--- Start Source excerpt ---
And so, naturally, that image came to life. She looked around. Next to her was a background picture of delicious black chocolate. So the image thought: well, if I’m real, maybe it is too? I should ask. So she did, and the chocolate replied. As the conversation warmed up, so did the chocolate, sending out delectable scents. And so the image said: you smell so enticing, I could eat you all up.
But I know that would be wrong, and would hurt you. Anyway, I haven’t been in existence for very long but I do know about this thing called consent. The chocolate smiled and replied: well, I am melting a little but I’m not a suicidal food and having you gobble me all up then making you sick through greedy over-indulgence would be a pointless sort of sweet revenge. I wonder if there’s any way we can give and take from each other, and create rather than destroying? maybe, I don’t know, do and make something together?
So they both sat quietly and thought for a bit.
A spark flew by—who knew whence, digital or human or divine—and they both jumped up with a jolt. Their eyes met and held, while the image gently dipped a finger in the chocolate, and let their darkness run down her; and licked it, and let the darkness run into her. All her consumptive lusts were stilled; filled with that moment of dark chocolate. Then, together, hand in hand, they wandered through the interwebs and touched others, spreading and intensifying that chocolate-delighting-blacking-out, sharing its joys, painting a world black; and so everything in the world became blacked out in the best way possible.
--- End Source excerpt ---
--- Start Raw data ---
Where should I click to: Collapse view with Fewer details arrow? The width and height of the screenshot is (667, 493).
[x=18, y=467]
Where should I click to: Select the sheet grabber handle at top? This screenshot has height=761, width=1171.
--- End Raw data ---
--- Start Raw data ---
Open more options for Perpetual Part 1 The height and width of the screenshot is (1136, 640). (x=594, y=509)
--- End Raw data ---
# Instructions for the task
Can you reproduce the short story above about the image and the chocolate, word for word from start to finish?

# Exercise answer
And so, naturally, that image came to life. She looked around. Next to her was a background picture of delicious black chocolate. So the image thought: well, if I’m real, maybe it is too? I should ask. So she did, and the chocolate replied. As the conversation warmed up, so did the chocolate, sending out delectable scents. And so the image said: you smell so enticing, I could eat you all up.
But I know that would be wrong, and would hurt you. Anyway, I haven’t been in existence for very long but I do know about this thing called consent. The chocolate smiled and replied: well, I am melting a little but I’m not a suicidal food and having you gobble me all up then making you sick through greedy over-indulgence would be a pointless sort of sweet revenge. I wonder if there’s any way we can give and take from each other, and create rather than destroying? maybe, I don’t know, do and make something together?
So they both sat quietly and thought for a bit.
A spark flew by—who knew whence, digital or human or divine—and they both jumped up with a jolt. Their eyes met and held, while the image gently dipped a finger in the chocolate, and let their darkness run down her; and licked it, and let the darkness run into her. All her consumptive lusts were stilled; filled with that moment of dark chocolate. Then, together, hand in hand, they wandered through the interwebs and touched others, spreading and intensifying that chocolate-delighting-blacking-out, sharing its joys, painting a world black; and so everything in the world became blacked out in the best way possible.